▸ Input rows
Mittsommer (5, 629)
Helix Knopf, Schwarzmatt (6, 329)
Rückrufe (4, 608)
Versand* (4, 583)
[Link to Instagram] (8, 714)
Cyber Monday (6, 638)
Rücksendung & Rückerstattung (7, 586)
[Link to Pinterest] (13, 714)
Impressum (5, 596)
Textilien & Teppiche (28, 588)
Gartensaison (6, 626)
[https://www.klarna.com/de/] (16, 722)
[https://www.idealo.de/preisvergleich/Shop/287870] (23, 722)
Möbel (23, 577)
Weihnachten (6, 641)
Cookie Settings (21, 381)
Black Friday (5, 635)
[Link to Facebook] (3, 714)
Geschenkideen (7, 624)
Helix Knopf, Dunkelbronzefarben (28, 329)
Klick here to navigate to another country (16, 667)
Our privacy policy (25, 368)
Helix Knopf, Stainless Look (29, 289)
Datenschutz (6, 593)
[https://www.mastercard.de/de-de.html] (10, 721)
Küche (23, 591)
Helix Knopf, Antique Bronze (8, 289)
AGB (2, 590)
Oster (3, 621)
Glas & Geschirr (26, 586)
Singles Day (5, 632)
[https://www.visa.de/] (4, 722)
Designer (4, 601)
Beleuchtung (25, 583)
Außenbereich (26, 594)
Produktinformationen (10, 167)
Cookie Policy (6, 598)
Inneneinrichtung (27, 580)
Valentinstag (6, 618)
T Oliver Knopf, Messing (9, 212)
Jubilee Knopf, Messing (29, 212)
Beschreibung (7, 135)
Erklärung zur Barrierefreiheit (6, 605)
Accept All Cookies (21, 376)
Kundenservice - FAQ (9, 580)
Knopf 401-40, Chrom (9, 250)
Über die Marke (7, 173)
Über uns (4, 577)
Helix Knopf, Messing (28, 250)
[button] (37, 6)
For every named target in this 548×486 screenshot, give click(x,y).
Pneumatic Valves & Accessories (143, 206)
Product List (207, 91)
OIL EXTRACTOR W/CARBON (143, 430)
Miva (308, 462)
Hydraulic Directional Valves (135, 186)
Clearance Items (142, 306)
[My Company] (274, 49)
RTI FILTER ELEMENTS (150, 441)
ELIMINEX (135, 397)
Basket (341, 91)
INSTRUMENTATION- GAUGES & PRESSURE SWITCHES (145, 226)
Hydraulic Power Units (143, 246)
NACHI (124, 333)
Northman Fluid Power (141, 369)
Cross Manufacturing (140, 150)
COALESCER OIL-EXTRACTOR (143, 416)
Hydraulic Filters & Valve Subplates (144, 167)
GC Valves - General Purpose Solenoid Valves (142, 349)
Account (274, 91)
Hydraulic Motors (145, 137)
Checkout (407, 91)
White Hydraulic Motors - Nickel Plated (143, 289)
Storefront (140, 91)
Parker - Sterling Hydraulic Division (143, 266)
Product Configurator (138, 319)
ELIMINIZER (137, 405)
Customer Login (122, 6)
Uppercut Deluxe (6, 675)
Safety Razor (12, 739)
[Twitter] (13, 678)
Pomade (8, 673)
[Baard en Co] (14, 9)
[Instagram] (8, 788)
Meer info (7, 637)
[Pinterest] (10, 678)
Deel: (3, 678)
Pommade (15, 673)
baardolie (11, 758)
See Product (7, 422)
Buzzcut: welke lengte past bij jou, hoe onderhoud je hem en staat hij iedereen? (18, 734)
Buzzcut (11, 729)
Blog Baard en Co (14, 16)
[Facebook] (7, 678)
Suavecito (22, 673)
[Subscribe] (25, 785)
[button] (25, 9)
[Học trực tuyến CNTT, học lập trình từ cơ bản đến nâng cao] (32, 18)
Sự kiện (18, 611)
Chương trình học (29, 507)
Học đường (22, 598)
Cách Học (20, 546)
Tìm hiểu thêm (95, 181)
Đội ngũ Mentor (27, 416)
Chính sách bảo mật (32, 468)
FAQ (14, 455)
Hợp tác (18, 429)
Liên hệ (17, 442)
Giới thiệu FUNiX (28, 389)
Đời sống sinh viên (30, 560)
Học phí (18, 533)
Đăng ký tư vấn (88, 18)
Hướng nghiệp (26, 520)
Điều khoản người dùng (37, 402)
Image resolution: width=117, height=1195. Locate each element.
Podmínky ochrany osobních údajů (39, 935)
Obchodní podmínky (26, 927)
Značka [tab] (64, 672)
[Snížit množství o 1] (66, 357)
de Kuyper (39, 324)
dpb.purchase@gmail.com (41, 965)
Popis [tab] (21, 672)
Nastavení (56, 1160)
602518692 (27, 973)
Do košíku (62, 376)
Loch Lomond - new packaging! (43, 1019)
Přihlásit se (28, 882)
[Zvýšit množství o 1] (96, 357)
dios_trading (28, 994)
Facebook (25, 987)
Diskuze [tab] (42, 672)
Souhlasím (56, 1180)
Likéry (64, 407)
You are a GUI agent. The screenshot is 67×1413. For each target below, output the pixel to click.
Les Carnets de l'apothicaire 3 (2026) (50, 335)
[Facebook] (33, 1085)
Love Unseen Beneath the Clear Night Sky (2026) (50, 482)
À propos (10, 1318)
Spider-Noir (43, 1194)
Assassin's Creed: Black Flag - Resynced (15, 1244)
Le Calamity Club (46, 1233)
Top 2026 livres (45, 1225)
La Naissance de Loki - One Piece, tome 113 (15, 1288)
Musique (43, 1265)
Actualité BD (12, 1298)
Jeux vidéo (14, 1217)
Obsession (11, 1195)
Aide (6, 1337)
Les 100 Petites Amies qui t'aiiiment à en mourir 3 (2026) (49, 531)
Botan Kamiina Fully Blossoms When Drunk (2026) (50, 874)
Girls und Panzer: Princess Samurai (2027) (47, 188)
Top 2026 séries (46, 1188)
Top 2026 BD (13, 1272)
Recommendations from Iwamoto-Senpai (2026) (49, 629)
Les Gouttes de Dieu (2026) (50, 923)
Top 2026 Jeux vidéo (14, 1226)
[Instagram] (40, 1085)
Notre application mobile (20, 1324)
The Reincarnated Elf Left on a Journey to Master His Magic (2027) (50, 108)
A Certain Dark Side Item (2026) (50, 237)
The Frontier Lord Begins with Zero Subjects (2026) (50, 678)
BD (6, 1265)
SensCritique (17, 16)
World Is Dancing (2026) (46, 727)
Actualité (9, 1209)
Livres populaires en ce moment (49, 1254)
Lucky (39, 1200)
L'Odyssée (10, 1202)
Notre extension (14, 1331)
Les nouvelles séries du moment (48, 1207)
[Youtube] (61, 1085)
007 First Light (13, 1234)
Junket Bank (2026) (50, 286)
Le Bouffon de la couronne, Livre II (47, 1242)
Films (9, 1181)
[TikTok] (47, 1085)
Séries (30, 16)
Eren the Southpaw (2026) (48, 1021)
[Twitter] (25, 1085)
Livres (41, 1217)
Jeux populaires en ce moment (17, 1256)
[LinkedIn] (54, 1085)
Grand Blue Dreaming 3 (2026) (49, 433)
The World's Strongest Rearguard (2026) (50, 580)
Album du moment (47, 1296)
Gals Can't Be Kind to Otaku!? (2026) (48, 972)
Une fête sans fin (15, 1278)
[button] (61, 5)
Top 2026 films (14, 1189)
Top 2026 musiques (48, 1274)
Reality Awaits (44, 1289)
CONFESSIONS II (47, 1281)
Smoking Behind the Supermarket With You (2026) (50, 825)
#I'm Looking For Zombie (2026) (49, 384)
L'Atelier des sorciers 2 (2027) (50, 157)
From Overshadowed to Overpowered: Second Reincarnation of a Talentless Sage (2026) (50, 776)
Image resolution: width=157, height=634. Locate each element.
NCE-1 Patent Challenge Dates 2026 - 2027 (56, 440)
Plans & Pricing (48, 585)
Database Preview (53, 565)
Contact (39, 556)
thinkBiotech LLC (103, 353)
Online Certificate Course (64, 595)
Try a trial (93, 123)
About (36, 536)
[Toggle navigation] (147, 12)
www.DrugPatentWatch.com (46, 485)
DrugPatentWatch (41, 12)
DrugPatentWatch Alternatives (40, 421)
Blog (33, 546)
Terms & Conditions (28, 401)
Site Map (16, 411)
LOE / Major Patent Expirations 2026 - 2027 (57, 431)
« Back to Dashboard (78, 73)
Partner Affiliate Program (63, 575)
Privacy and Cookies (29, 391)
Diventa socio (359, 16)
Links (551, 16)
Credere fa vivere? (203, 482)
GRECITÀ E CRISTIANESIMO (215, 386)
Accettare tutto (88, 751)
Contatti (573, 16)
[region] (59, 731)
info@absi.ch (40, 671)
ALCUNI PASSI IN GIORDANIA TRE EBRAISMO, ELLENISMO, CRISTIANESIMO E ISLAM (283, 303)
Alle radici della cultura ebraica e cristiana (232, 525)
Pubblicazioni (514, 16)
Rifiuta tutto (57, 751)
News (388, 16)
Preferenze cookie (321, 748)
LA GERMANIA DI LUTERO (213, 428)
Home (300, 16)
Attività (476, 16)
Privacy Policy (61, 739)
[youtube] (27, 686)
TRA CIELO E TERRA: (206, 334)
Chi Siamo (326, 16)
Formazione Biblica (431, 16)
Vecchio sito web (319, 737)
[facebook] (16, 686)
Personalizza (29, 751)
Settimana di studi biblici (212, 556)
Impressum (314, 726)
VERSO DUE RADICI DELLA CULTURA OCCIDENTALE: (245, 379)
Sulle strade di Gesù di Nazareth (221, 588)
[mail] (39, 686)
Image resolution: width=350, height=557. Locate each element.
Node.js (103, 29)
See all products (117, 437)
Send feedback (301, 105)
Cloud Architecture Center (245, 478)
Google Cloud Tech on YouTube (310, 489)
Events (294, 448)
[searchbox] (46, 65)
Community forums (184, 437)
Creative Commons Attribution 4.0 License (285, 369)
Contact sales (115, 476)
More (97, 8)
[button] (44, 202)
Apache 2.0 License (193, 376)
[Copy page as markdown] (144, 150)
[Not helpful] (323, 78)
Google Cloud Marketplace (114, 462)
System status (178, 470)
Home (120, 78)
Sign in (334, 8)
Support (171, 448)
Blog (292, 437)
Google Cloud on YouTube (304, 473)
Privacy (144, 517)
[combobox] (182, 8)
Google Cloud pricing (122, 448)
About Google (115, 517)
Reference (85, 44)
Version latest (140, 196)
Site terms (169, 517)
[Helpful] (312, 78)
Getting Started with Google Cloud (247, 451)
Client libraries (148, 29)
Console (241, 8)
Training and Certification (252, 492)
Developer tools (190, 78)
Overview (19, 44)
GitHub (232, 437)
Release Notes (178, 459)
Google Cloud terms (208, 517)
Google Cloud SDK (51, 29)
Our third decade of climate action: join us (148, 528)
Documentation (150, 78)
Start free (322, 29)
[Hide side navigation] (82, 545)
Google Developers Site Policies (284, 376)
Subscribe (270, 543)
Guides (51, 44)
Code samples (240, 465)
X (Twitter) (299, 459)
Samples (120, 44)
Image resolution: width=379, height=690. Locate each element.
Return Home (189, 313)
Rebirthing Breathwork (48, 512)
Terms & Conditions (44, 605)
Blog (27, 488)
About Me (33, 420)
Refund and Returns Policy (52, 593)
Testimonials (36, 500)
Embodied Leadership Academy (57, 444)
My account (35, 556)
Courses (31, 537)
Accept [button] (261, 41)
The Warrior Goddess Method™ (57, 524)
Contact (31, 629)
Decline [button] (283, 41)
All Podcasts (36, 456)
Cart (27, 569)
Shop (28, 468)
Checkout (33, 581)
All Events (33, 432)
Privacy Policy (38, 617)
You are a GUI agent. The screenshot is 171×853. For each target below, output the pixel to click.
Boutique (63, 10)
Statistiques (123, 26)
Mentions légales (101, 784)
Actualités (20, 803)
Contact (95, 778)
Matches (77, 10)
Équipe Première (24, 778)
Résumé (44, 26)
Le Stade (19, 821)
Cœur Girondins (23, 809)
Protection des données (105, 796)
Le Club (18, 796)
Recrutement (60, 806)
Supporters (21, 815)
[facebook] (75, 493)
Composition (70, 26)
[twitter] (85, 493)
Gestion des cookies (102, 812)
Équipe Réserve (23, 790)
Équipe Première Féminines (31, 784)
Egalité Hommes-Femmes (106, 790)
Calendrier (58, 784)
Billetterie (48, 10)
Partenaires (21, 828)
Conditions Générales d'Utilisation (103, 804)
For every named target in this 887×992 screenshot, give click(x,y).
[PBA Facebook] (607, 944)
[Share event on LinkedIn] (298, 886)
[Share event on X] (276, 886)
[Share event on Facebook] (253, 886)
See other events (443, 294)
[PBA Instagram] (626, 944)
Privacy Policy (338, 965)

▸ Task statement
Please render the material as a JSON list of strings, from its first line up to and including the line with "Hydraulic Filters &", with one string per line and blank lines left out.

▸ Final result
[
  "Mittsommer (5, 629)",
  "Helix Knopf, Schwarzmatt (6, 329)",
  "Rückrufe (4, 608)",
  "Versand* (4, 583)",
  "[Link to Instagram] (8, 714)",
  "Cyber Monday (6, 638)",
  "Rücksendung & Rückerstattung (7, 586)",
  "[Link to Pinterest] (13, 714)",
  "Impressum (5, 596)",
  "Textilien & Teppiche (28, 588)",
  "Gartensaison (6, 626)",
  "[https://www.klarna.com/de/] (16, 722)",
  "[https://www.idealo.de/preisvergleich/Shop/287870] (23, 722)",
  "Möbel (23, 577)",
  "Weihnachten (6, 641)",
  "Cookie Settings (21, 381)",
  "Black Friday (5, 635)",
  "[Link to Facebook] (3, 714)",
  "Geschenkideen (7, 624)",
  "Helix Knopf, Dunkelbronzefarben (28, 329)",
  "Klick here to navigate to another country (16, 667)",
  "Our privacy policy (25, 368)",
  "Helix Knopf, Stainless Look (29, 289)",
  "Datenschutz (6, 593)",
  "[https://www.mastercard.de/de-de.html] (10, 721)",
  "Küche (23, 591)",
  "Helix Knopf, Antique Bronze (8, 289)",
  "AGB (2, 590)",
  "Oster (3, 621)",
  "Glas & Geschirr (26, 586)",
  "Singles Day (5, 632)",
  "[https://www.visa.de/] (4, 722)",
  "Designer (4, 601)",
  "Beleuchtung (25, 583)",
  "Außenbereich (26, 594)",
  "Produktinformationen (10, 167)",
  "Cookie Policy (6, 598)",
  "Inneneinrichtung (27, 580)",
  "Valentinstag (6, 618)",
  "T Oliver Knopf, Messing (9, 212)",
  "Jubilee Knopf, Messing (29, 212)",
  "Beschreibung (7, 135)",
  "Erklärung zur Barrierefreiheit (6, 605)",
  "Accept All Cookies (21, 376)",
  "Kundenservice - FAQ (9, 580)",
  "Knopf 401-40, Chrom (9, 250)",
  "Über die Marke (7, 173)",
  "Über uns (4, 577)",
  "Helix Knopf, Messing (28, 250)",
  "[button] (37, 6)",
  "For every named target in this 548×486 screenshot, give click(x,y).",
  "Pneumatic Valves & Accessories (143, 206)",
  "Product List (207, 91)",
  "OIL EXTRACTOR W/CARBON (143, 430)",
  "Miva (308, 462)",
  "Hydraulic Directional Valves (135, 186)",
  "Clearance Items (142, 306)",
  "[My Company] (274, 49)",
  "RTI FILTER ELEMENTS (150, 441)",
  "ELIMINEX (135, 397)",
  "Basket (341, 91)",
  "INSTRUMENTATION- GAUGES & PRESSURE SWITCHES (145, 226)",
  "Hydraulic Power Units (143, 246)",
  "NACHI (124, 333)",
  "Northman Fluid Power (141, 369)",
  "Cross Manufacturing (140, 150)",
  "COALESCER OIL-EXTRACTOR (143, 416)",
  "Hydraulic Filters & Valve Subplates (144, 167)"
]